Le Soudan accepte sans condition la force hybride ONU-UA au Darfour, rapporte la délégation du Conseil de sécurité

18 juin 2007

La délégation du Conseil de sécurité en Afrique a reçu hier l&#39acceptation sans condition du Soudan, y compris par la voix de son Président, Omar El-Béchir, pour le déploiement de la force hybride des Nations Unies et de l&#39Union africaine au Darfour.

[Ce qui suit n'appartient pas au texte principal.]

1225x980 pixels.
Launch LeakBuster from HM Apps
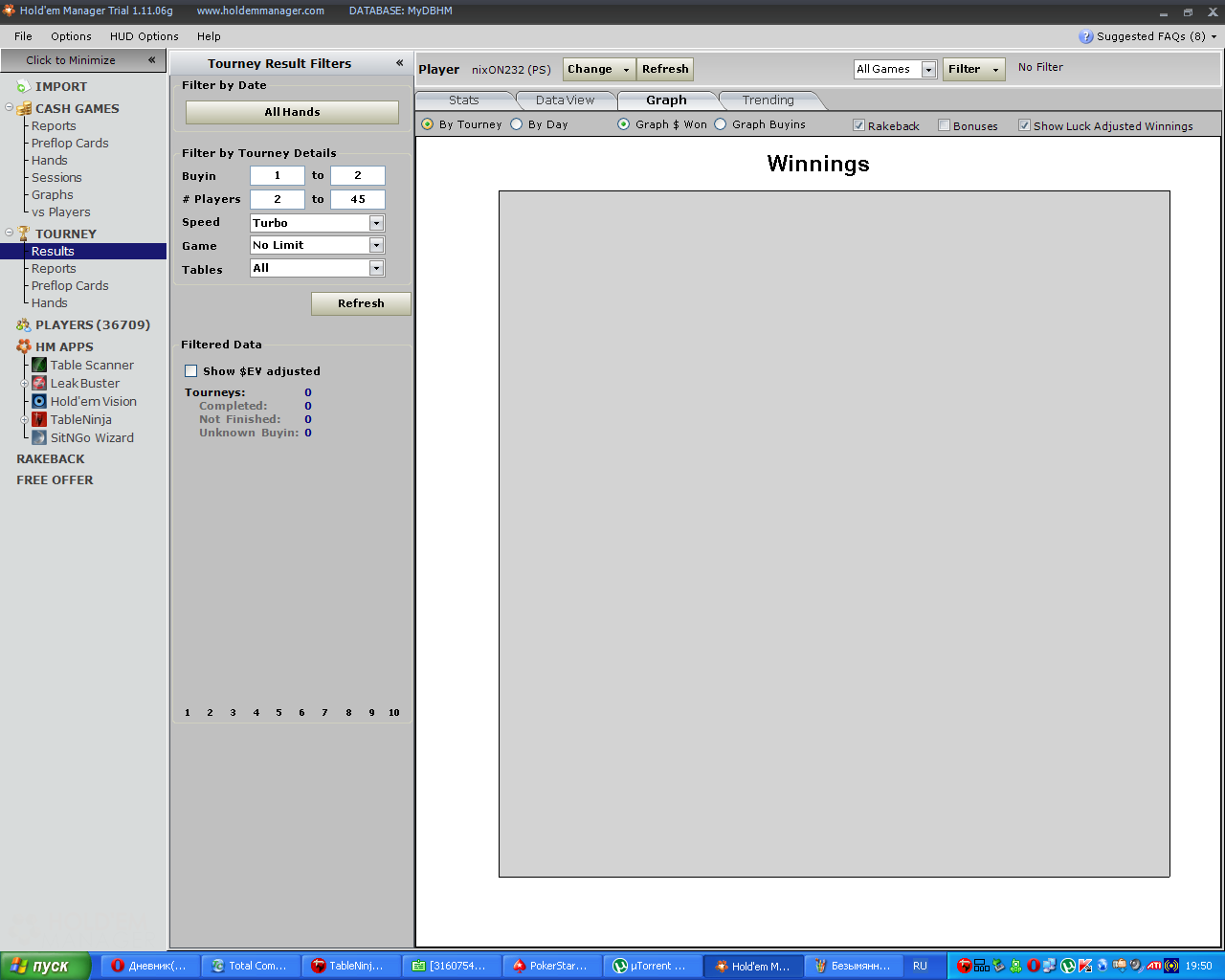(x=39, y=383)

Hier à Khartoum, l'ambassadeur de l'Afrique du Sud, Dumisani Kumalo, et celui du Royaume-Uni, Emyr Jones-Parry, ont indiqué que le Soudan avait en outre réaffirmé son accord concernant la supervision des structures de commandement et de contrôle de la force par les Nations Unies.

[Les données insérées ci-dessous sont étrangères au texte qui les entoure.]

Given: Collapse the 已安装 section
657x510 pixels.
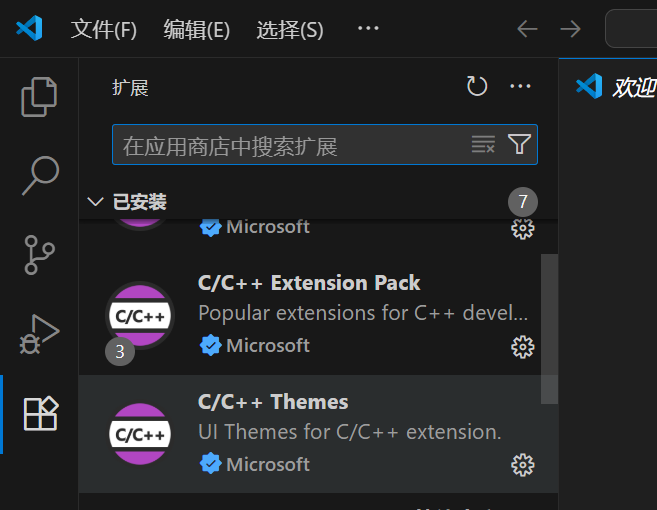Looking at the screenshot, I should pos(96,202).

Lors d'une conférence de presse avec le Ministre des affaires étrangères du Soudan, Lam Alok, Emyr Jones-Parry a annoncé qu'aussitôt de retour à New York, le Conseil de sécurité commencerait à travailler sur un projet de résolution autorisant le déploiement de la force.

L'ONU et l'UA prévoient le déploiement de 19.000 à 20.000 soldats, 3.700 policiers et 19 unités de police pour répondre aux besoins sur le terrain dans la province occidentale du Darfour, où le conflit a fait depuis 2003 plus de 200.000 victimes et entraîné le déplacement de 2,5 millions de personnes, à l'intérieur du Soudan et dans les pays voisins, en particulier au Tchad.

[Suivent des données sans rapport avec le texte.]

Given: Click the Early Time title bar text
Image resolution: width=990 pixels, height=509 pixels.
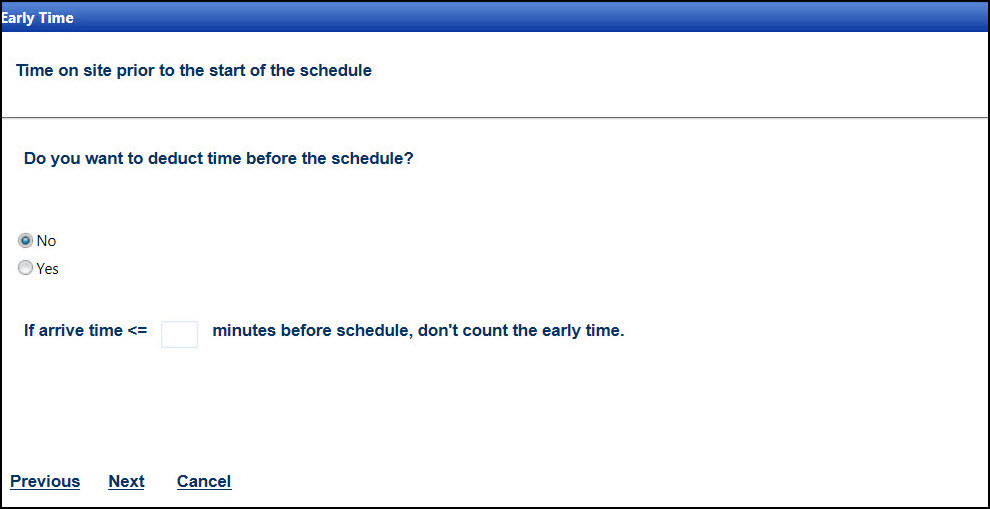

La Mission de l'Union africaine au Soudan (MUAS), forte de 7 000 hommes et déployée au Darfour depuis 2004, s'est révélée incapable de protéger les populations civiles de la région.

La délégation du Conseil de sécurité a quitté aujourd'hui la capitale du Ghana, Accra, pour Abidjan, où elle devrait rencontrer le Président de la Côte d'Ivoire, Laurent Gbagbo, ainsi que le Premier Ministre, Guillaume Soro.